Akademik Veri Yönetim Sistemi
CYTOTECHNOLOGY, cilt.68, sa.2, ss.291-302, 2016 (SCI-Expanded)
Due to their high chemical stability, lithium titanate (Li2TiO3) nanoparticles (LTT NPs) now are projected to be transferred into different nanotechnology areas like nano pharmacology and nano medicine. With the increased applications of LTT NPs for numerous purposes, the concerns about their potential human toxicity effects and their environmental impact are also increased. However, toxicity data for LTT NPs related to human health are very limited.
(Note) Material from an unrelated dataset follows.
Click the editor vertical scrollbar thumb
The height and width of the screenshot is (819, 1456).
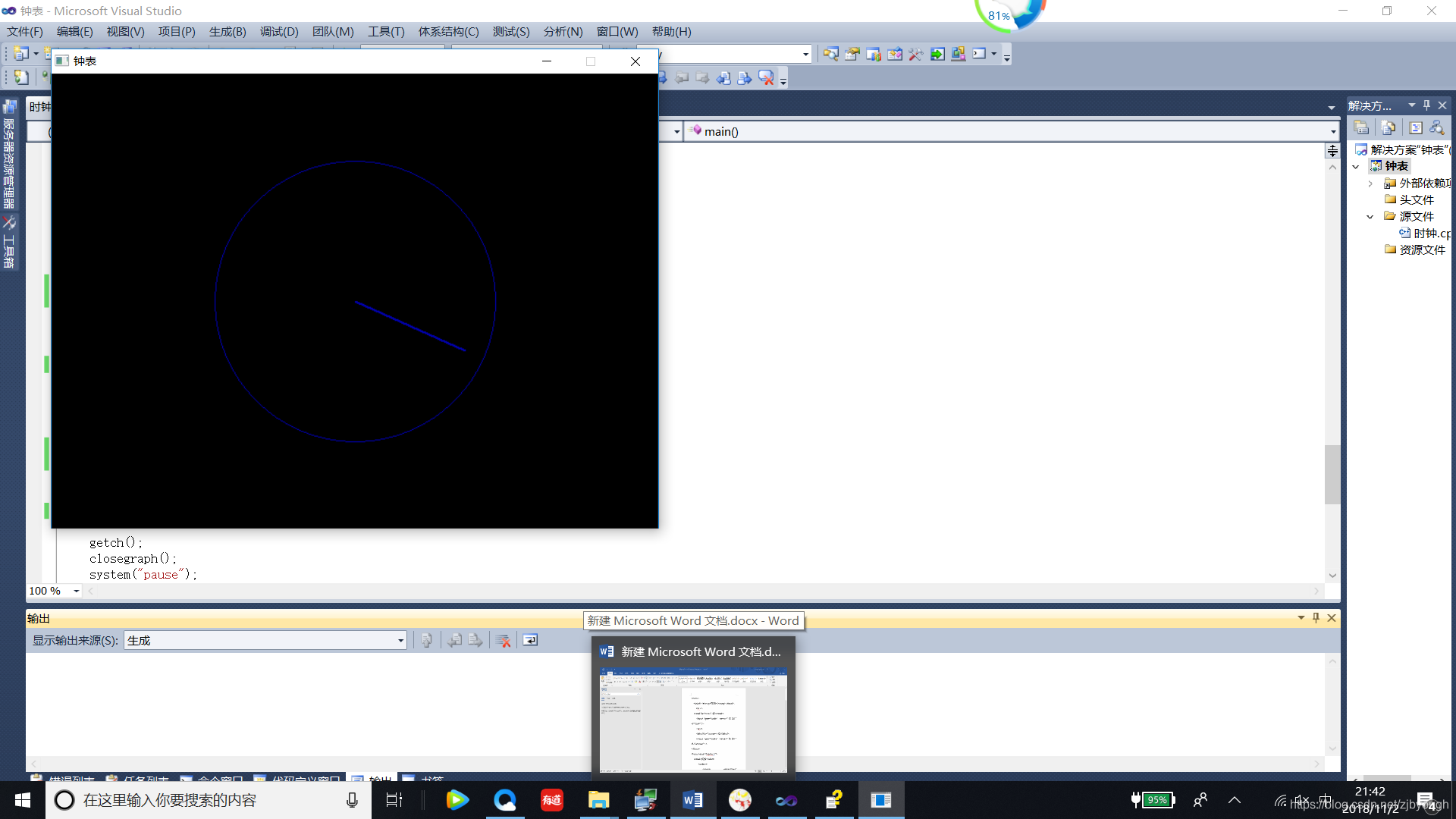tap(1332, 474)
Therefore we aimed to investigate toxicity potentials of various concentrations (0-1,000 ppm) of LTT NPs (< 100 nm) in cultured primary rat hepatocytes. Cell viability was detected by [3-(4,5-dimethyl-thiazol-2-yl) 2,5-diphenyltetrazolium bromide] (MTT) assay and lactate dehydrogenase (LDH) release, while total antioxidant capacity (TAC) and total oxidative stress (TOS) levels were determined to evaluate the oxidative injury. DNA damage was analyzed by scoring liver micronuclei rates and by determining 8-oxo-2-deoxyguanosine (8-OH-dG) levels. The results of MTT and LDH assays showed that higher concentrations of dispersed LTT NPs (500 and 1,000 ppm) decreased cell viability. Also, LTT NPs increased TOS (300, 500 and 1,000 ppm) levels and decreased TAC (300, 500 and 1,000 ppm) levels in cultured hepatocytes. The results of genotoxicity tests revealed that LTT NPs did not cause significant increases of micronucleated hepatocytes and 8-OH-dG as compared to control culture. In conclusion, the obtained results showed for the first time that LTT NPs had dose dependent effects on oxidative damage and cytotoxicity but not genotoxicity in cultured primary rat hepatocytes for the first time.